You grossly underestimate the power of the media (but curiously say a bad pen is mightier than any sword.") If the media were so ineffectual, why are you and I debating it, why are media freedom and media bias important, and why is the foreign media bewailing the possible demise of the Fiji Times (with little mention of the desirable features of the Decree.)

The media is not just about money; it's also about power and influence as governments, political parties, lobbyists, advertisers worldwide -- and Rupert Murdoch -- know only too well.

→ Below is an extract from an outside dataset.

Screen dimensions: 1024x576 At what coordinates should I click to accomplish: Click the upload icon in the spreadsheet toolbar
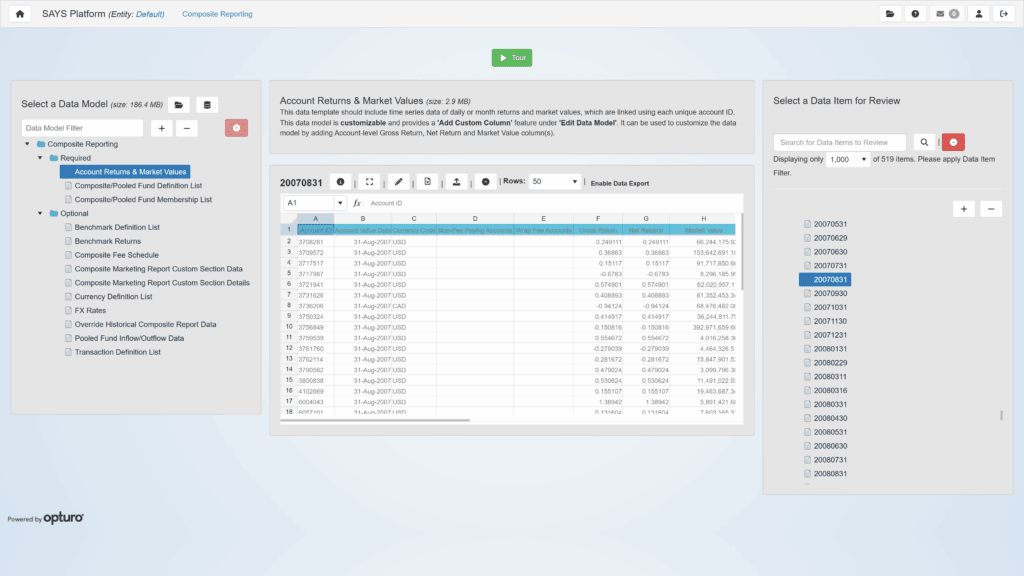click(456, 182)
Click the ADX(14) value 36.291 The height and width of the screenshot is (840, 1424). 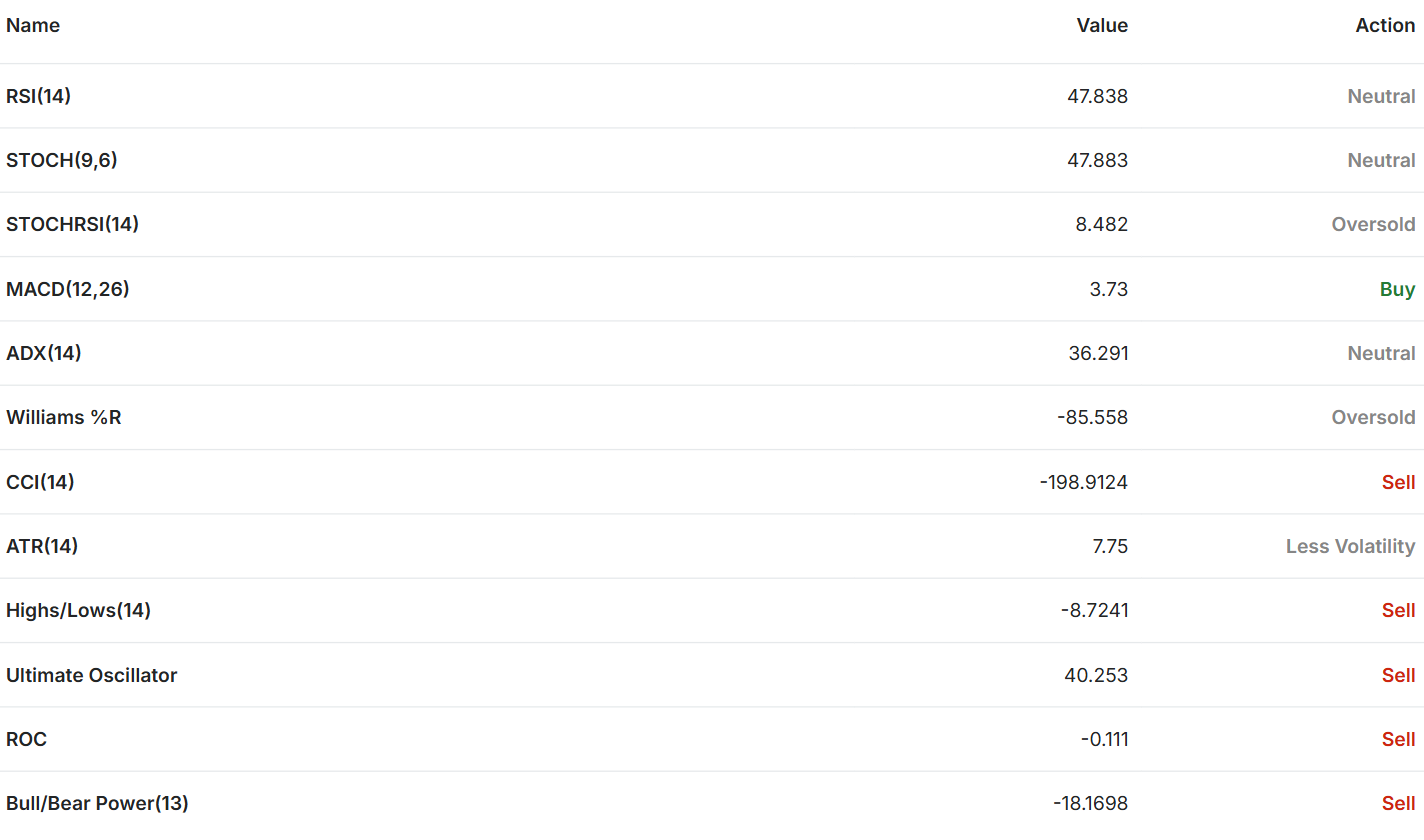click(1098, 353)
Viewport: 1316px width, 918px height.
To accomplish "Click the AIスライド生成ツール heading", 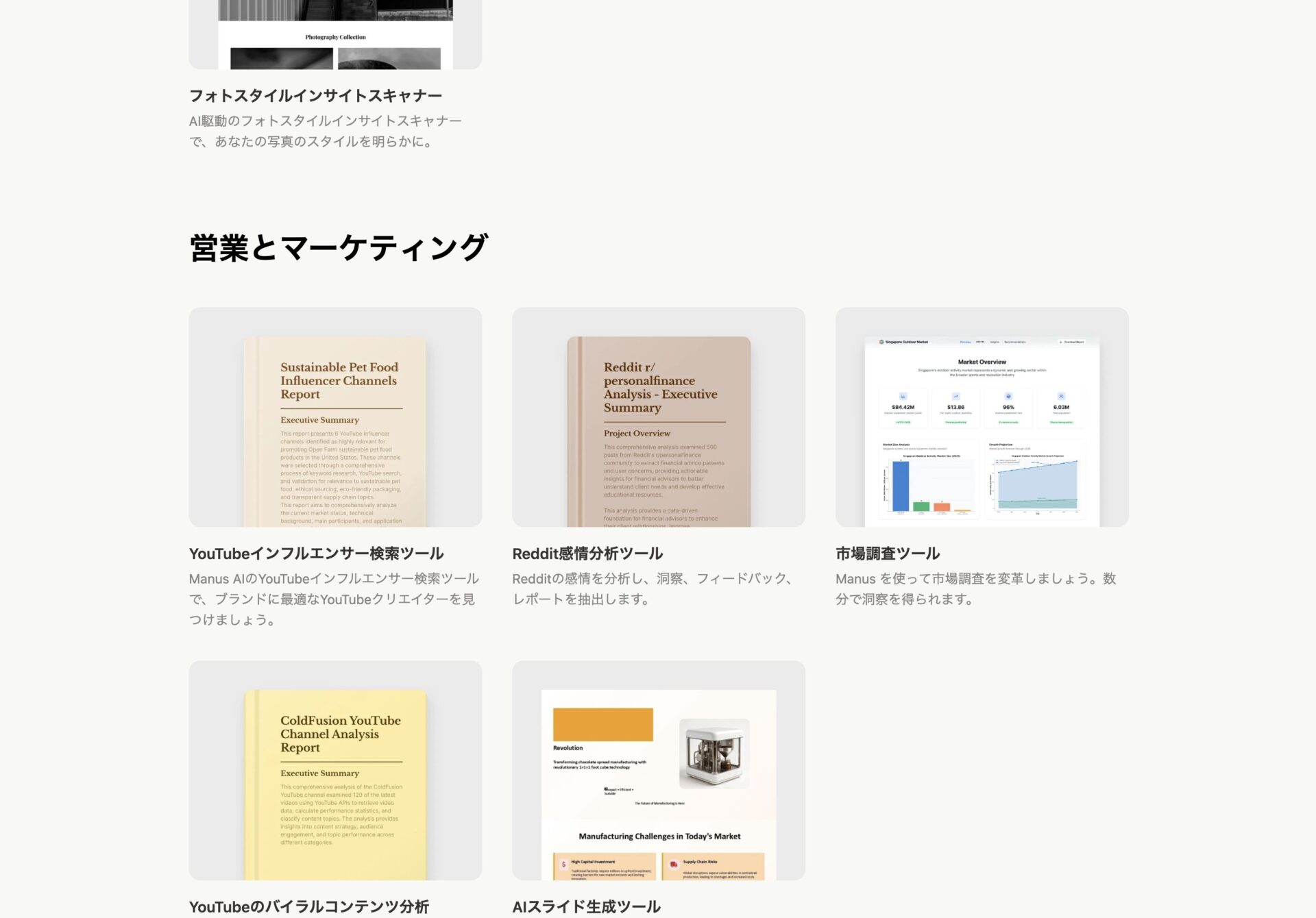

No more on this by me but you and others might like to take the debate further.
Anonymous said…
@ Media Morass

While dwelling upon Australian-owned media in Fiji, what about that dreadful rag, the Daily Post? Which allowed its own journalist to be terrorised and threatened for daring to reveal the truth of things as they were? We now learn that close to F$1million may have been embezzled there by its now 80% Australian Owner? What has he done about this? What did he do about it when he first learned of it. This is taxpayers' money diverted yet again to some tainted and peverted private use? Used in fact to assist in the survival of a newspaper which had become a treacherous and onerous weapon against ordinary and innocent civilians including some of their own employees. It does not get too much worse than that. What name do we give to such low-lifes: Colluders in Terror?
sara'ssista said…
it is amusing to see how those that condemn the fiji times for 'abusing it position' etc etc are very quick to criticise the reportage and demand they change , but are not so quick to remain firm in thier condemnation of the coup, the tactics and cronyism that has resulted, but not demand the same scrutiny or deman change, they appear to have rolled over very quick and taken to , 'well its happended nopw just live with it and see the positive'.Why don't you have the same attitude to the fiji times ?... why because there is a big green bully prepared to ignore the norms of good governance and threaten and intimidate without any checks or balnces whatsoever, thats why, which you appear to placate at every opportunity.